La progestérone de synthèse est l’un des composants qui, comme la progestérone naturelle, a un pouvoir anabolisant: ce que vous mangez est mieux absorbé et mieux utilisé par le corps pour fabriquer du muscle ou des tissus. C’est d’ailleurs par ce biais que la mère améliore le stockage des nutriments pendant la grossesse.

L’autre composant de la pilule est u oestrogène qui, comme son homologue naturel, stimule l’appétit en agissant sur l’insuline. Un effet identique s’observe dans les triatements hormonaux substitutifs de la ménopause. Plus le dosageen oestrogènes est élevé, plus l’insuline sanguine augmente et plus l’appétit est stimulé.

Il ne faut pas oublier que la suceptibilité individuelle est très variable: certaines femmes ne réagissent pas du tout aux faibles dosages des pilules modernes, d’autres y sont sensibles au contraire.

 

  • 3/ Les précautions

Une prise de poids importante sous pilule contracepetive, qu’elle soit lente ou progressive, peut traduire une intolérence au glucose, c’est-à-dire un état prédiabétique méconnu.

Il est donc important de vérifier ce point avec votre médecin avant la première prescription si vous avez plus de 30 ans ou si vous présentez déjà une forte surcharge pondérale. Un second contrôle doit être effectué si vous prenez anormalement du poids au cours de la contraception, malgré un régime alimentaire résonnable. Votre médecin vérifiera en outre votre glycémie à l’occasion de chaque bilan de surveillance.

 

  • 4/ Peut-on éviter la prise de poids?

Il est parfois difficile d’éviter la légère variation pondérale de 1 à 2 kilos, qui disparaît rapidement si vous changez de méthode contraceptive. Le passage de la pilule moins dosée peut résoudre le problème d’une prise de poids progressive plus importante.

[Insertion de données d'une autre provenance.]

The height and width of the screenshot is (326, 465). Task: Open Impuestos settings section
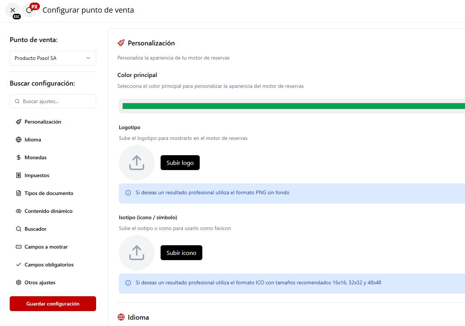coord(37,175)
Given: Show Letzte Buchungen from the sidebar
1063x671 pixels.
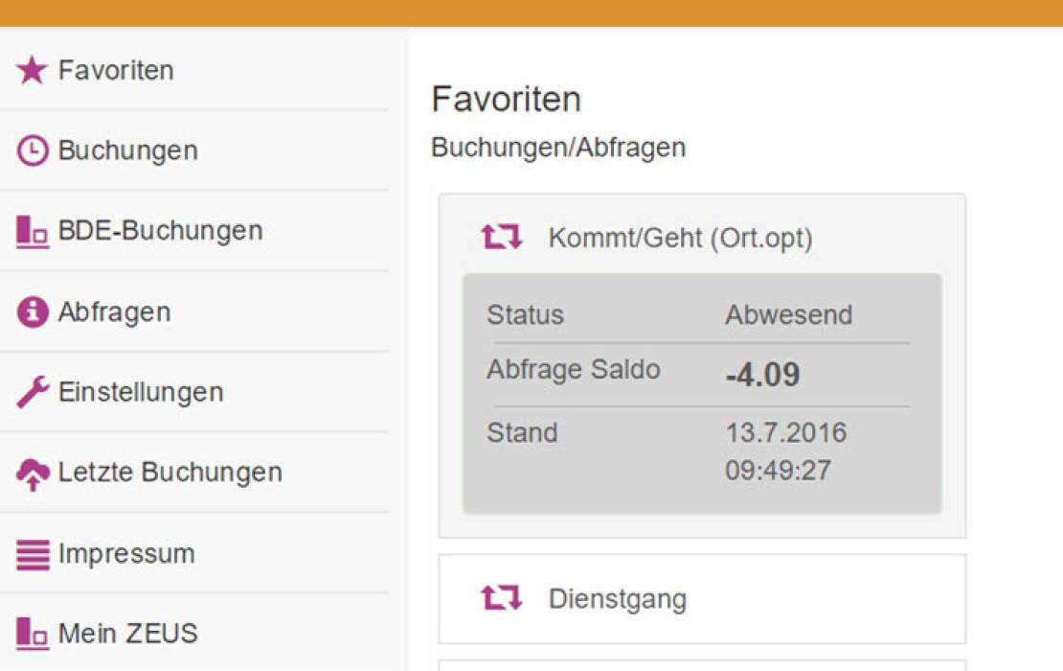Looking at the screenshot, I should (x=170, y=473).
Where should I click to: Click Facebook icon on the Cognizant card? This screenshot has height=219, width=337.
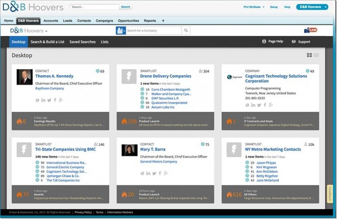[265, 105]
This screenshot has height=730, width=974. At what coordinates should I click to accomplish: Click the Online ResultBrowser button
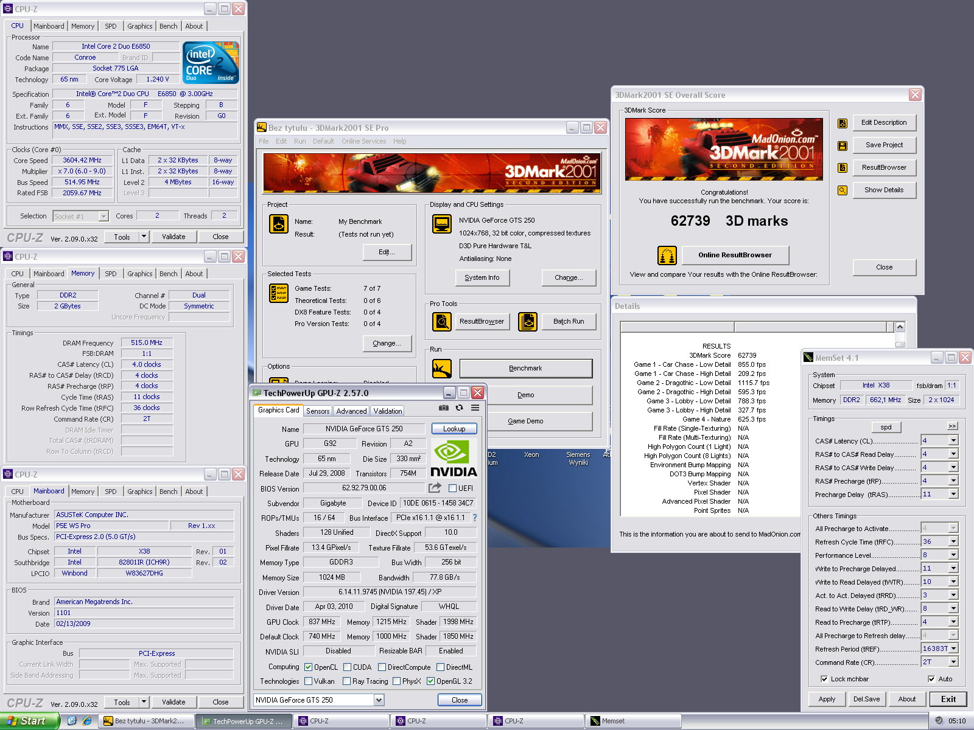click(x=735, y=255)
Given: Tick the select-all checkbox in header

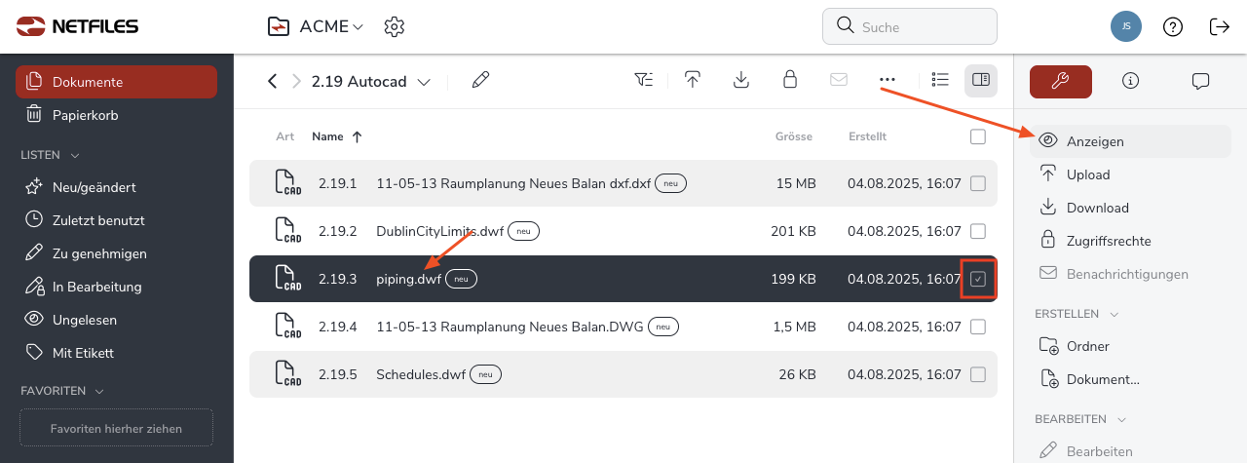Looking at the screenshot, I should (978, 137).
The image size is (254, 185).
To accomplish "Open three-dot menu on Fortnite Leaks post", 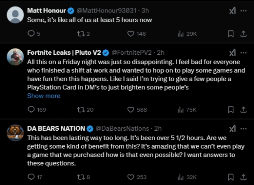I will point(243,53).
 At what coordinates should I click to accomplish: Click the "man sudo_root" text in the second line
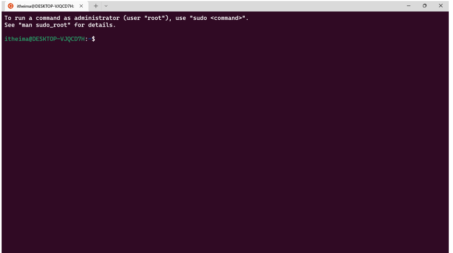44,25
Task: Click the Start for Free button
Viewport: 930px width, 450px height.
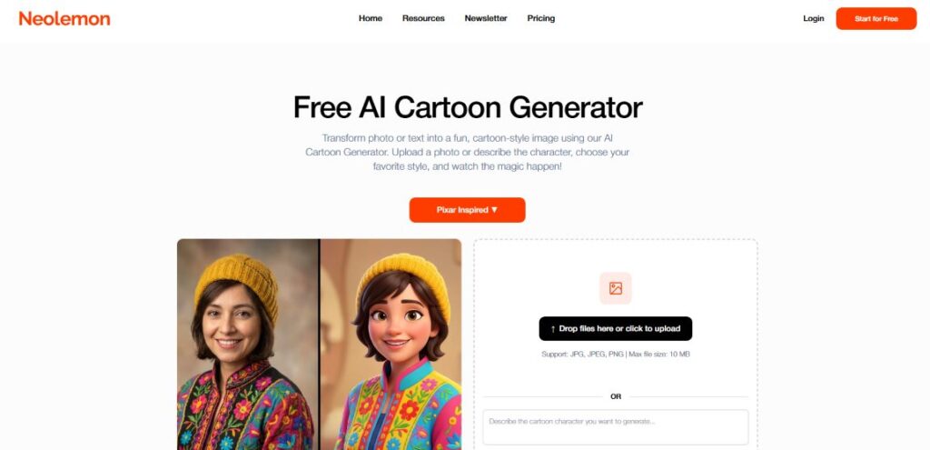Action: coord(876,18)
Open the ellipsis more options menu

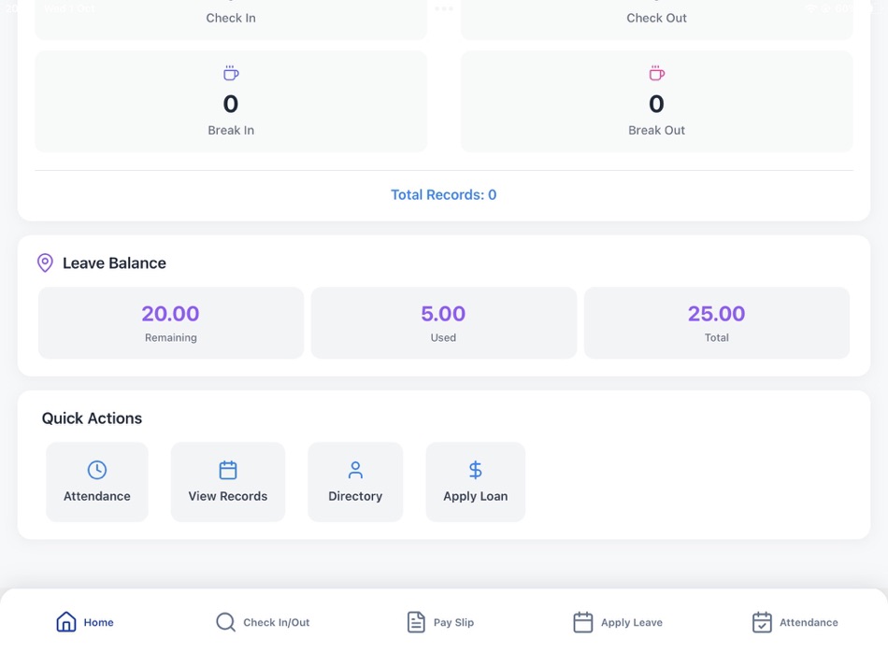[x=443, y=8]
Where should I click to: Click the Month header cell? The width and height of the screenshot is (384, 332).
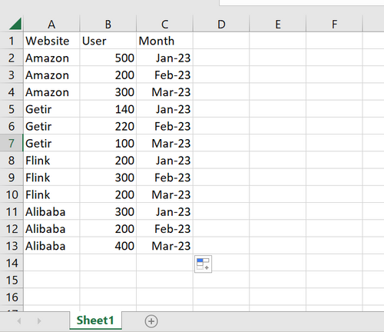[164, 41]
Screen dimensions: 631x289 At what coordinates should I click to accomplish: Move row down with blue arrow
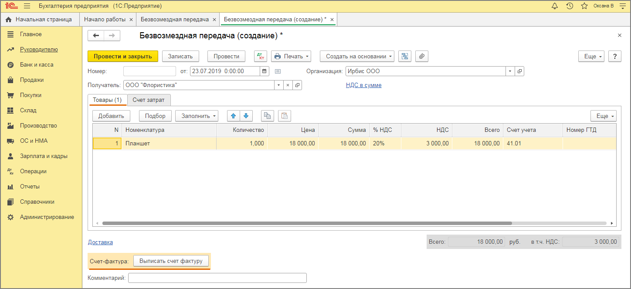tap(246, 116)
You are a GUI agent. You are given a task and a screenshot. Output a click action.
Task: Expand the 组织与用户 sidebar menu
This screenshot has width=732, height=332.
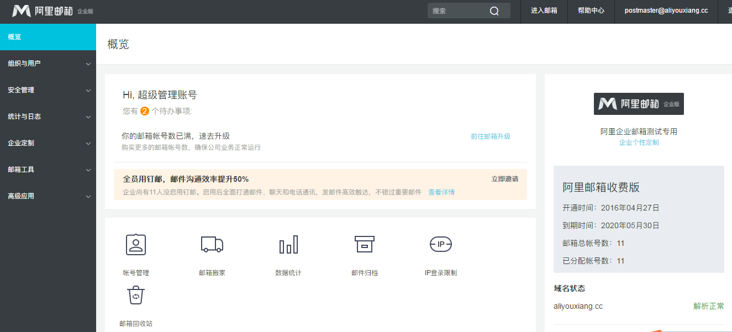pos(48,64)
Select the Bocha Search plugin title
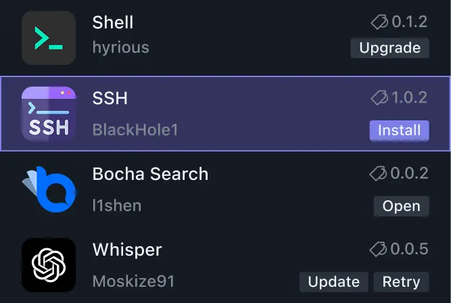 tap(150, 174)
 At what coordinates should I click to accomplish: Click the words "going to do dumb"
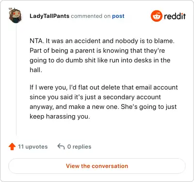(56, 61)
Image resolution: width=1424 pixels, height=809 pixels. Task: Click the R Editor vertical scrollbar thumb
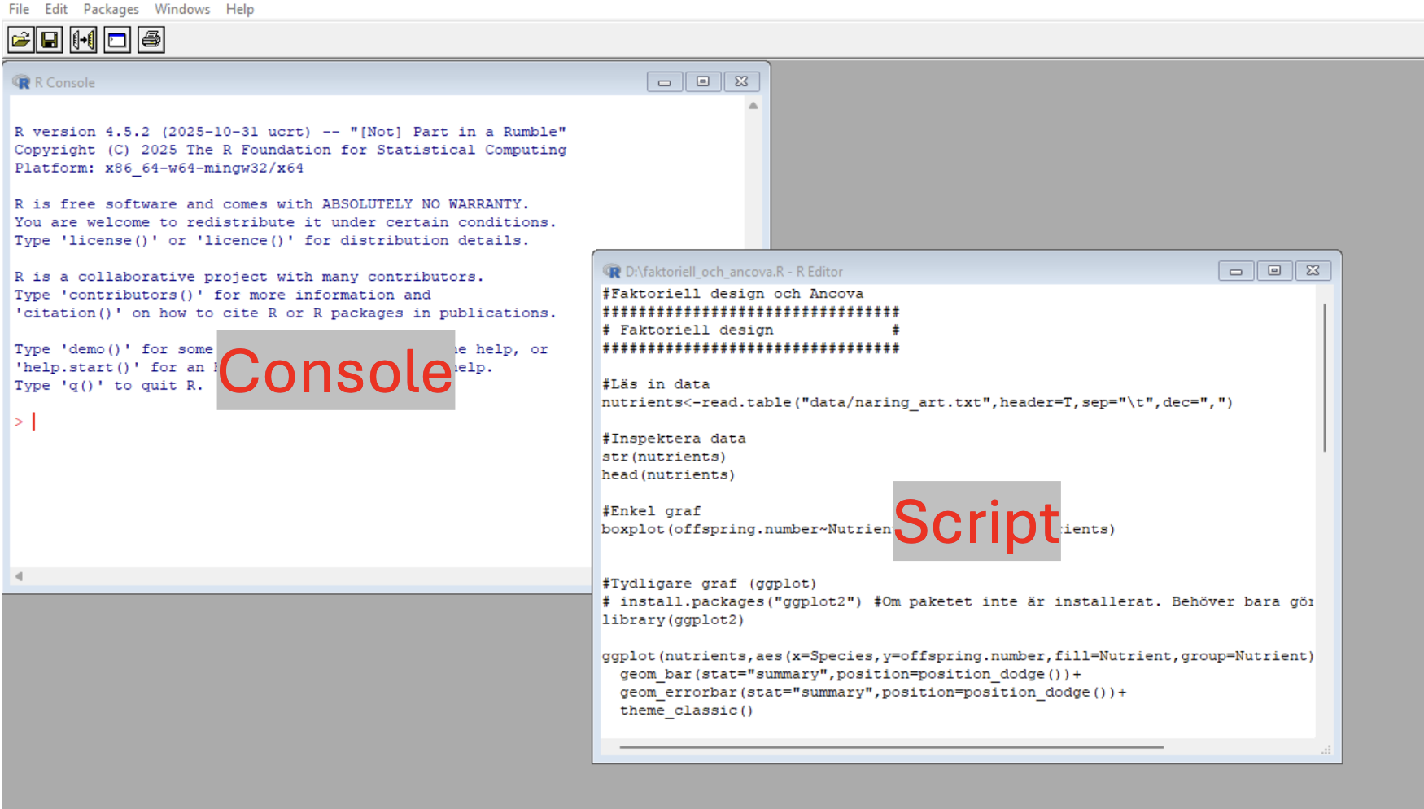pos(1324,378)
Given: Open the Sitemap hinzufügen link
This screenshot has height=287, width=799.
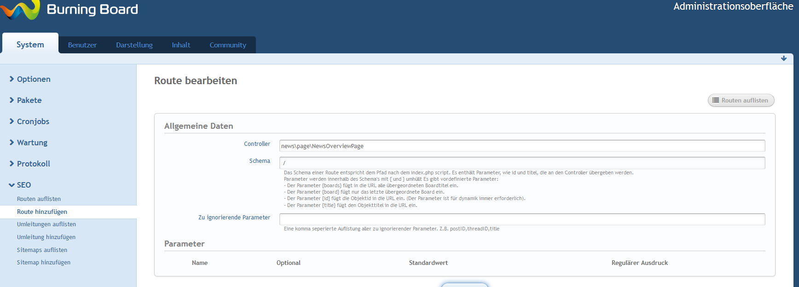Looking at the screenshot, I should click(x=44, y=262).
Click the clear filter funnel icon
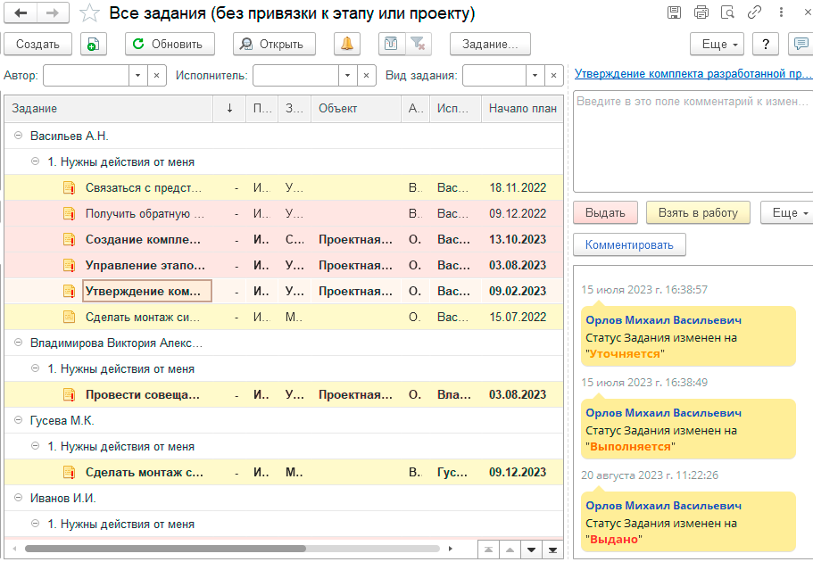Viewport: 813px width, 562px height. [416, 45]
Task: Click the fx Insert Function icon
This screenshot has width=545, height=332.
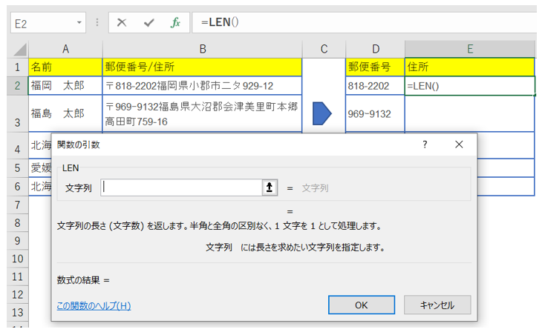Action: (175, 23)
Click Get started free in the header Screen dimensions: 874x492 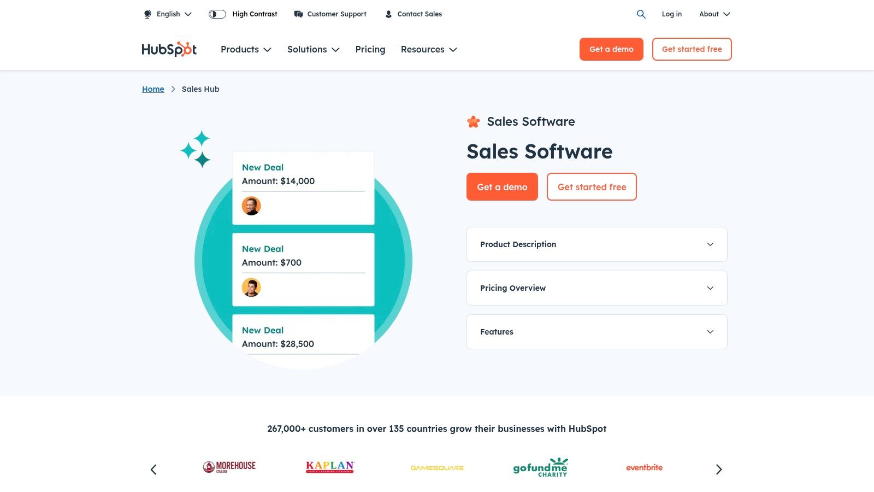click(x=692, y=49)
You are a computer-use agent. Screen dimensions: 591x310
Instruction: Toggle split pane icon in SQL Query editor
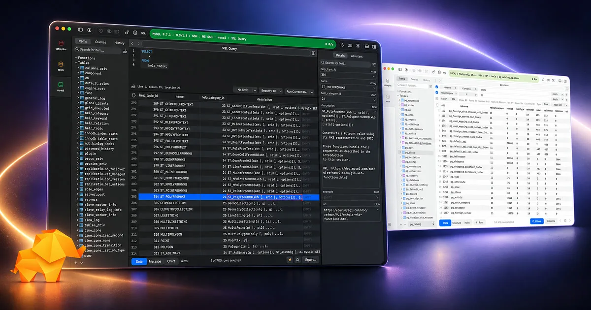[313, 53]
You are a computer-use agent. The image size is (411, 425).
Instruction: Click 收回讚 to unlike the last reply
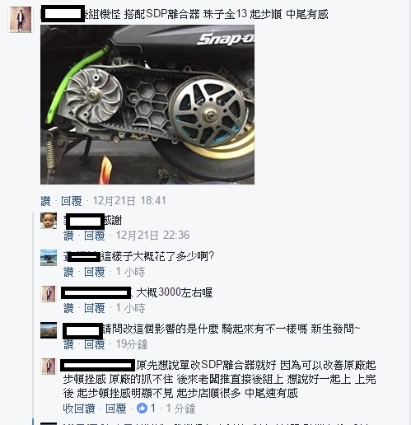click(79, 409)
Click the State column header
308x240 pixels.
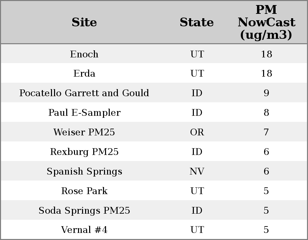[197, 22]
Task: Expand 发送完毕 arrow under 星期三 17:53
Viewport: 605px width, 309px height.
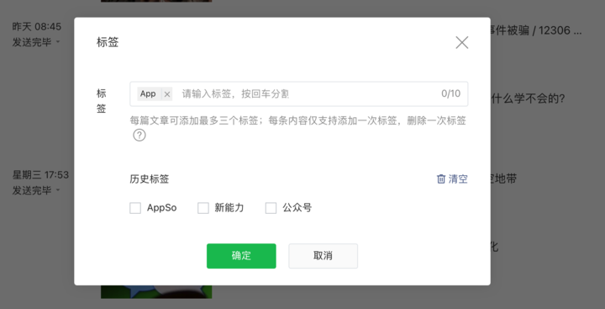Action: click(x=58, y=190)
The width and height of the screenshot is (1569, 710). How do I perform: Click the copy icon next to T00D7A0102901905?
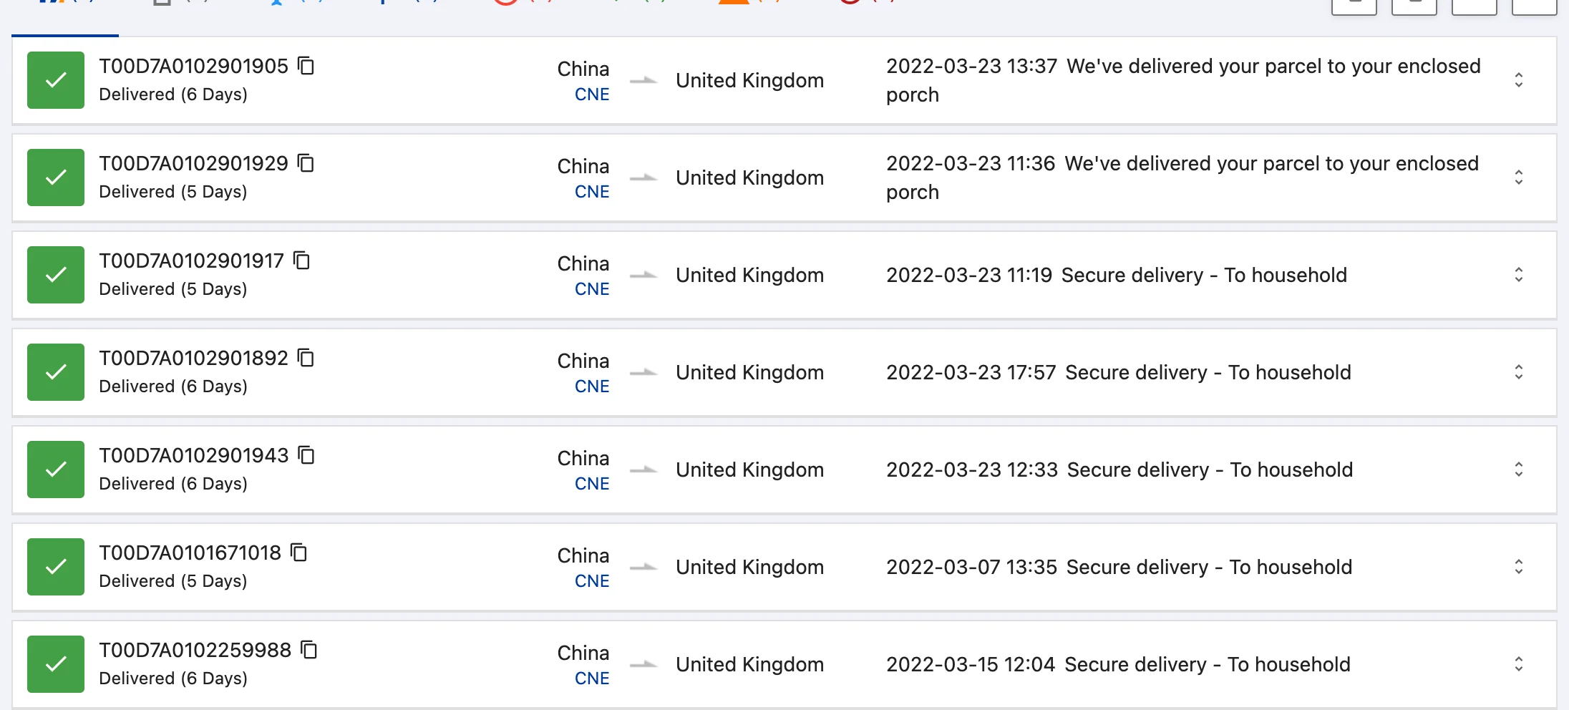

Mais il faut avant tout surveiller votre alimentation car, comme en début de grossesse, vous profitez mieux de tout ce que vous mangez. Débuter une contraception orale est donc un moment idéal pour adopter un régime équilibé. Soyez surtout vigilante à l’égard des produits sucrés et des graisses saturées, la pilule pouvant modifier votre cholestérol et vos triglycérides sanguins.

 

  • 5/ Régime et pilule

Faire un régime amaigrissant ne modifie pas l’efficacité de la pilule, bien au contraire. Plus le poids est bas, plus le dosage peut être faible, pour une efficacité égale. Il est même parfois nécessaire de maigrir avant de commencer une contraception orale.

A noter que la pilule ne fait pas bon ménage avec l’obésité, l’excès de cholestérol, le diabète, le tabagisme, les antécédents de phlébite ou d’accident cardio-vasculaire, tout comme diverses maladies génitales ou sanguines. Il existe d’autres méthodes efficaces si vous présentez une contre-indication à la prise de pilule.